- **EXTRACT TO READ**
In this blog post, I’ll explain exactly what I did that ended 30 years of struggle, pain, and alcohol and drug addiction so you can apply the same incredibly effective technique to your life and change. 

You don’t need to be addicted to drugs or alcohol to benefit from this.

You can use what I will describe to help you make any change you want.

It works for everything.

You can use it to improve your relationship with your spouse or help you get up earlier in the morning.

You can use it to help you stop overeating or stay on a diet and exercise program.

You can use this to change how you feel about orange juice or the letter “T.”

I know the couple are ridiculous examples, but I wanted to get my point across.

It doesn’t matter what you want to change.

Using this skill will help you change anything and everything.

It doesn’t matter if you want to change how you feel, your actions, or the results you create.

Applying what you learn here today to every circumstance you encounter and every thought you have will give you a new, powerful perspective that puts you in control of everything you experience for the rest of your life.

Let’s get started with the lesson.


The key to every technique and strategy I give you is centered on one main concept:

The thoughts you choose determine your results.

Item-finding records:
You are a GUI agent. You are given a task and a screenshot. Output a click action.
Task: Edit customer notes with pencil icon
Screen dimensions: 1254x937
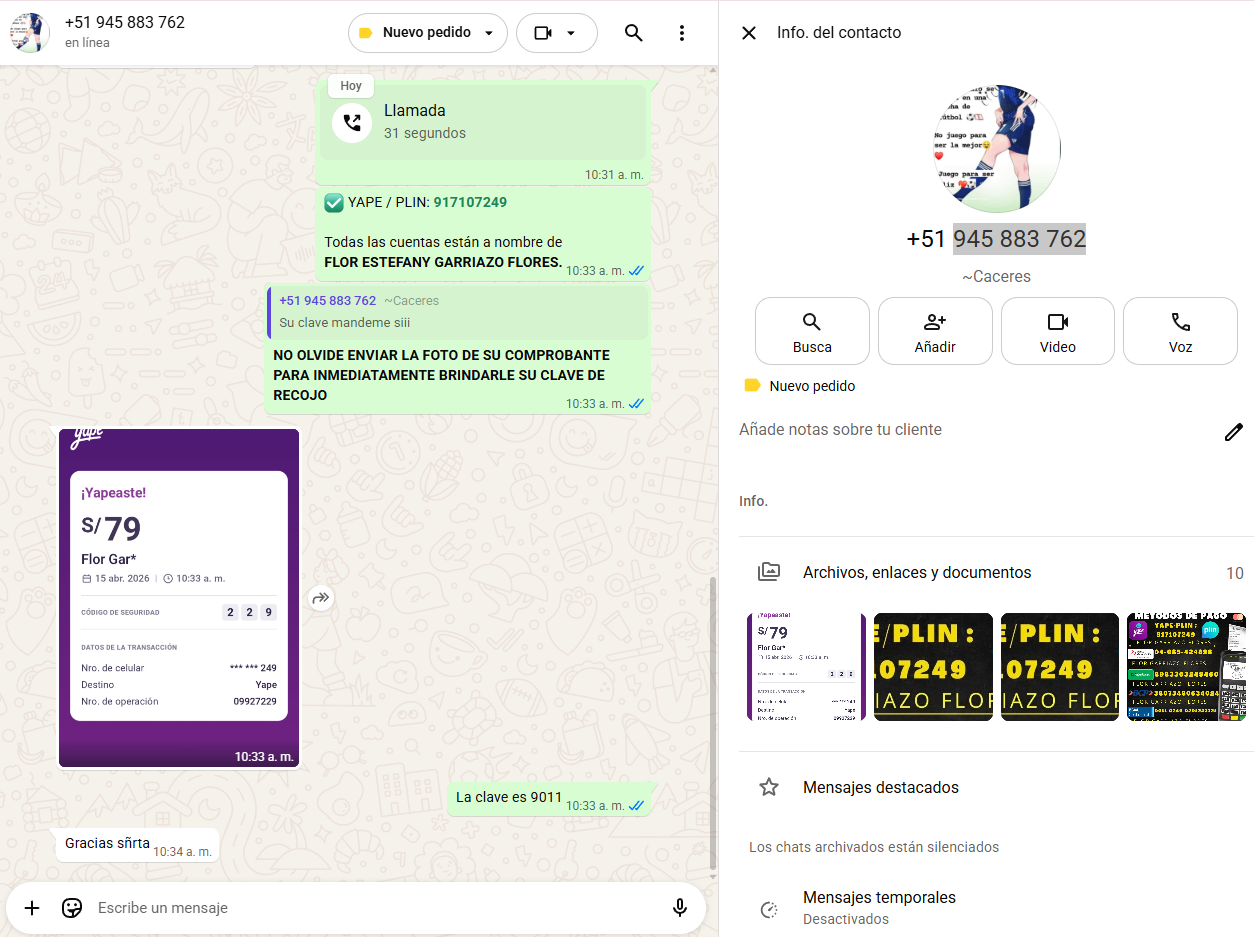pyautogui.click(x=1234, y=432)
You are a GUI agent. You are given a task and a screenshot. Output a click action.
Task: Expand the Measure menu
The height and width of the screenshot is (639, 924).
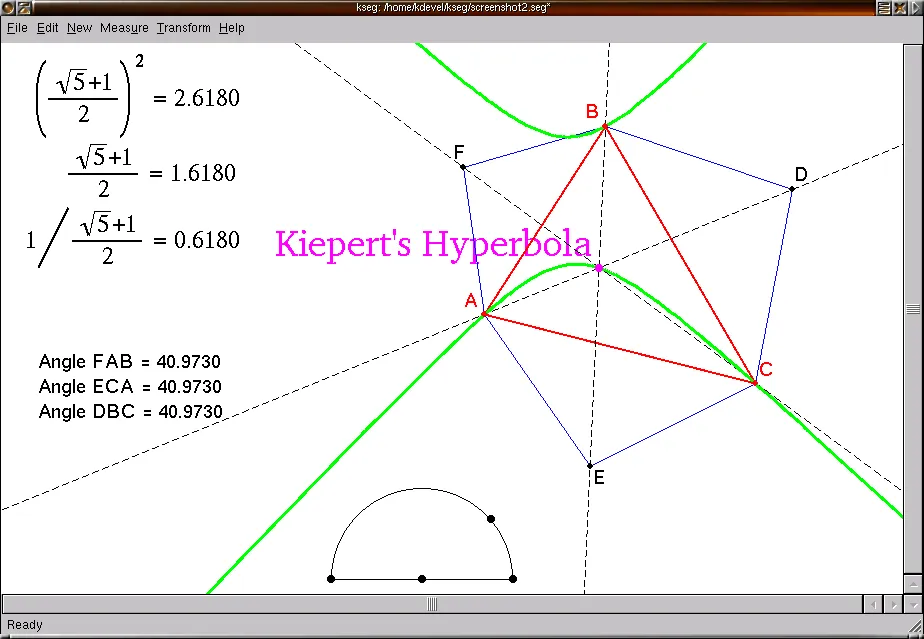tap(124, 28)
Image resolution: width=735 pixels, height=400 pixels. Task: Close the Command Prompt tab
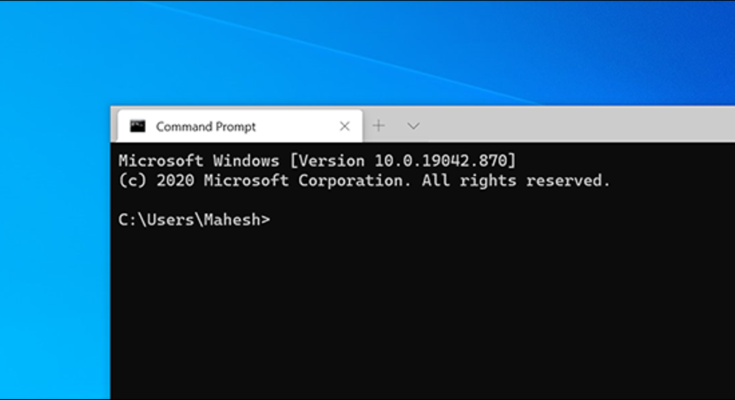(x=345, y=126)
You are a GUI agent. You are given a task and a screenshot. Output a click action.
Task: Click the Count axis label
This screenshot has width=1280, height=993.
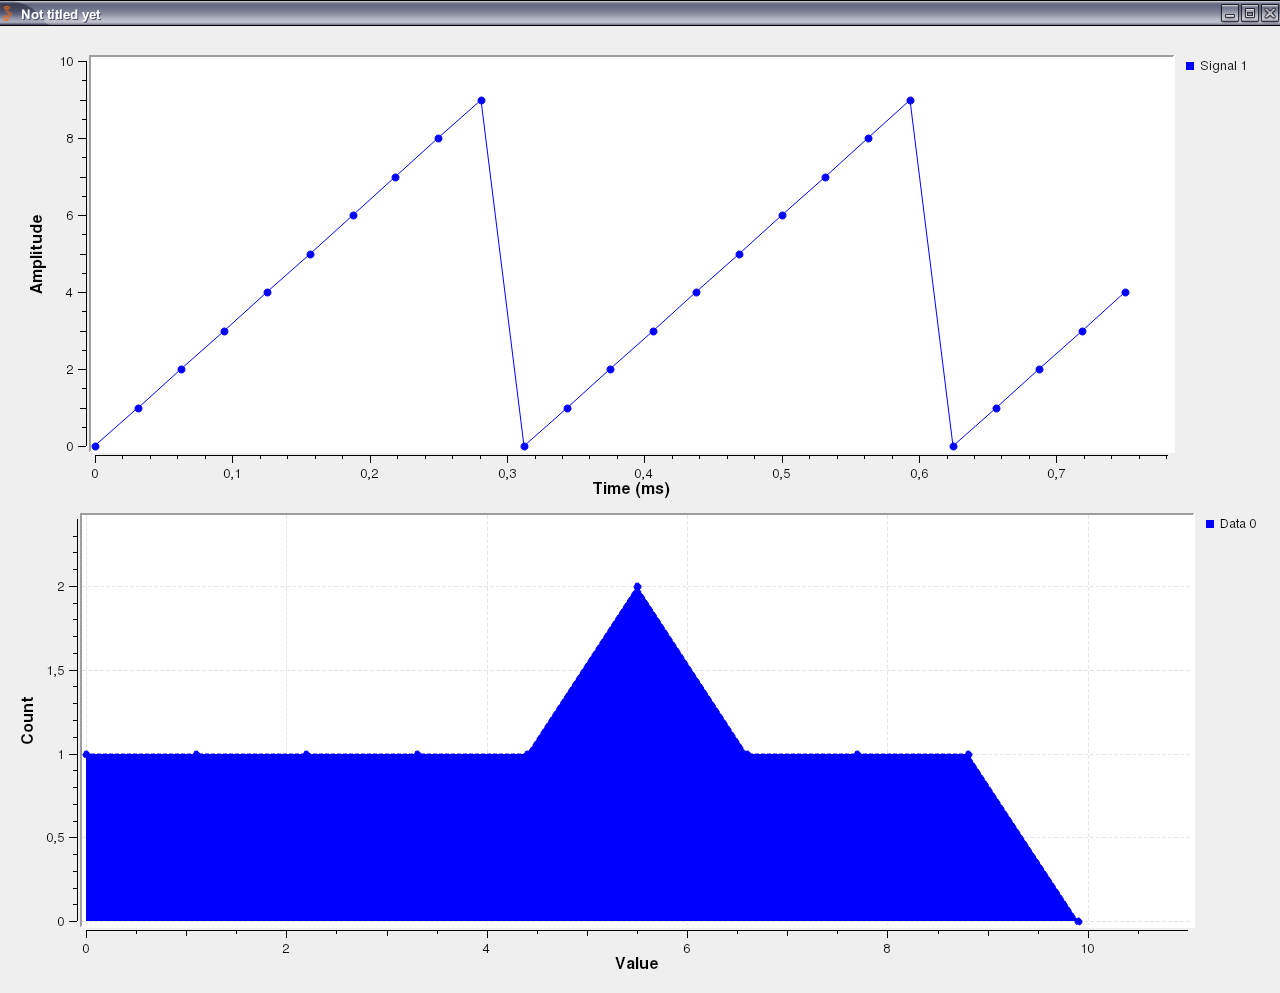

- **TASKS TO CARRY OUT**
a – For each statement, answer yes or no to whether it agrees with the blog post excerpt, and quote the words of the excerpt that decide it. (i) The technique is meant only for people addicted to drugs or alcohol. (ii) The writer concedes that some of the examples given are ridiculous. (iii) The central concept is that the thoughts you choose determine your results.
b – According to the blog post excerpt, how many years of struggle, pain, and addiction did the writer's approach bring to an end?
c – Write out the blog post excerpt between "I know the couple" and "of your life.", inclusive.
These data were taken from a separate source.

- **TASK-BY-TASK RESULTS**
a –
(i) No: "You don’t need to be addicted to drugs or alcohol to benefit from this."
(ii) Yes: "I know the couple are ridiculous examples, but I wanted to get my point across."
(iii) Yes: "The thoughts you choose determine your results."

b – 30 years.

c –
I know the couple are ridiculous examples, but I wanted to get my point across.

It doesn’t matter what you want to change.

Using this skill will help you change anything and everything.

It doesn’t matter if you want to change how you feel, your actions, or the results you create.

Applying what you learn here today to every circumstance you encounter and every thought you have will give you a new, powerful perspective that puts you in control of everything you experience for the rest of your life.